Environment:Huggingface Transformers Flash Attention 2 Env
| Knowledge Sources | |
|---|---|
| Domains | Optimization, Infrastructure, GPU |
| Last Updated | 2026-02-13 20:00 GMT |
Overview
Flash Attention 2 environment for memory-efficient and faster attention computation on CUDA/ROCm GPUs.
Description
Flash Attention 2 is an optimized attention implementation that reduces memory usage from O(N^2) to O(N) and provides significant speedups for long sequences. The Transformers library supports Flash Attention 2 as an optional backend via attn_implementation="flash_attention_2". Version requirements differ by platform: CUDA requires flash_attn >= 2.1.0, ROCm requires >= 2.0.4, and MLU requires >= 2.3.3. Flash Attention 3 is also supported as a separate package (flash_attn_3).
Usage
Use this environment when you need faster attention computation or longer sequence lengths during training or inference. Particularly beneficial for models with long context windows (4K+ tokens).
System Requirements
| Category | Requirement | Notes |
|---|---|---|
| OS | Linux | Compilation requires Linux |
| Hardware | NVIDIA GPU (Ampere+) or AMD GPU (ROCm) | Compute capability >= 8.0 recommended |
| VRAM | Same as base model | Flash Attention reduces memory, not increases it |
| CUDA | 11.8+ | For NVIDIA GPUs |
Dependencies
System Packages
- NVIDIA CUDA Toolkit 11.8+ (for compilation)
- C++ compiler (gcc/g++)
Python Packages
torch>= 2.4.0flash-attn>= 2.1.0 (for CUDA)flash-attn>= 2.0.4 (for ROCm)flash-attn>= 2.3.3 (for MLU)flash-attn-3(optional, for Flash Attention 3)
Credentials
No credentials required.
Quick Install
# Install flash-attn (may require compilation)
pip install flash-attn --no-build-isolation
# For Flash Attention 3 (optional)
pip install flash-attn-3
Code Evidence
Platform-aware version checking from src/transformers/utils/import_utils.py:853-871:
@lru_cache
def is_flash_attn_2_available() -> bool:
is_available, flash_attn_version = _is_package_available("flash_attn", return_version=True)
if not is_available or not (is_torch_cuda_available() or is_torch_mlu_available()):
return False
import torch
try:
if torch.version.cuda:
return version.parse(flash_attn_version) >= version.parse("2.1.0")
elif torch.version.hip:
return version.parse(flash_attn_version) >= version.parse("2.0.4")
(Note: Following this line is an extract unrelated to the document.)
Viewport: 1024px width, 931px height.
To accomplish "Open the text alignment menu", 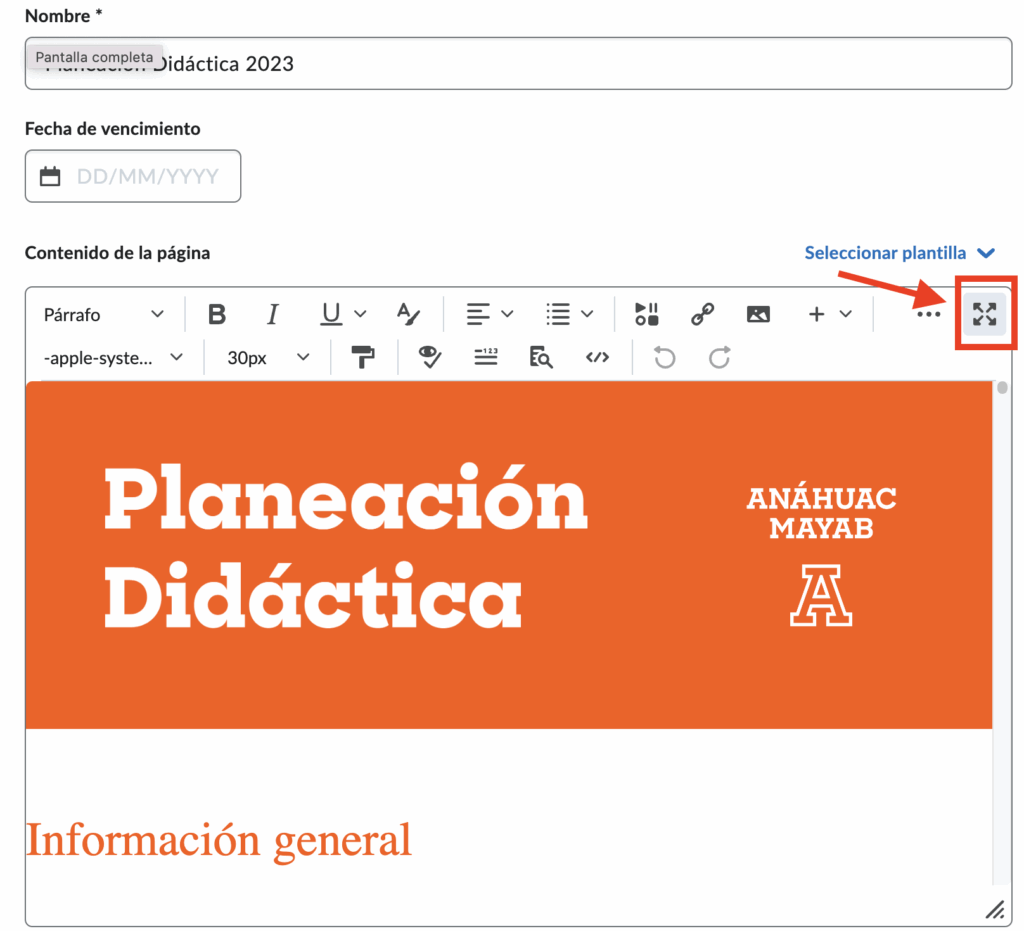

elif is_torch_mlu_available():
return version.parse(flash_attn_version) >= version.parse("2.3.3")
else:
return False
except packaging.version.InvalidVersion:
return False
Flash Attention 3 check from src/transformers/utils/import_utils.py:875-876:
@lru_cache
def is_flash_attn_3_available() -> bool:
return is_torch_cuda_available() and _is_package_available("flash_attn_3")
Deterministic mode support from src/transformers/trainer_utils.py:171:
os.environ["FLASH_ATTENTION_DETERMINISTIC"] = "1"
Common Errors
| Error Message | Cause | Solution |
|---|---|---|
ImportError: flash_attn |
flash-attn not installed | pip install flash-attn --no-build-isolation
|
flash_attn requires CUDA |
No CUDA GPU available | Flash Attention requires an NVIDIA or AMD GPU |
Compilation error during install |
Missing build tools | Install gcc/g++ and CUDA toolkit headers |
FlashAttention only supports fp16/bf16 |
Float32 input tensors | Cast model to fp16 or bf16 before using Flash Attention |
Compatibility Notes
- NVIDIA CUDA: Requires flash_attn >= 2.1.0. Best performance on Ampere (A100) and Hopper (H100) GPUs.
- AMD ROCm: Requires flash_attn >= 2.0.4 from the ROCm-specific fork.
- Cambricon MLU: Requires flash_attn >= 2.3.3.
- Intel XPU: Not supported by Flash Attention; use native SDPA instead.
- Apple MPS: Not supported; use native SDPA instead.
- CPU: Not supported; Flash Attention is GPU-only.
- Data Types: Only supports fp16 and bf16 inputs (not float32).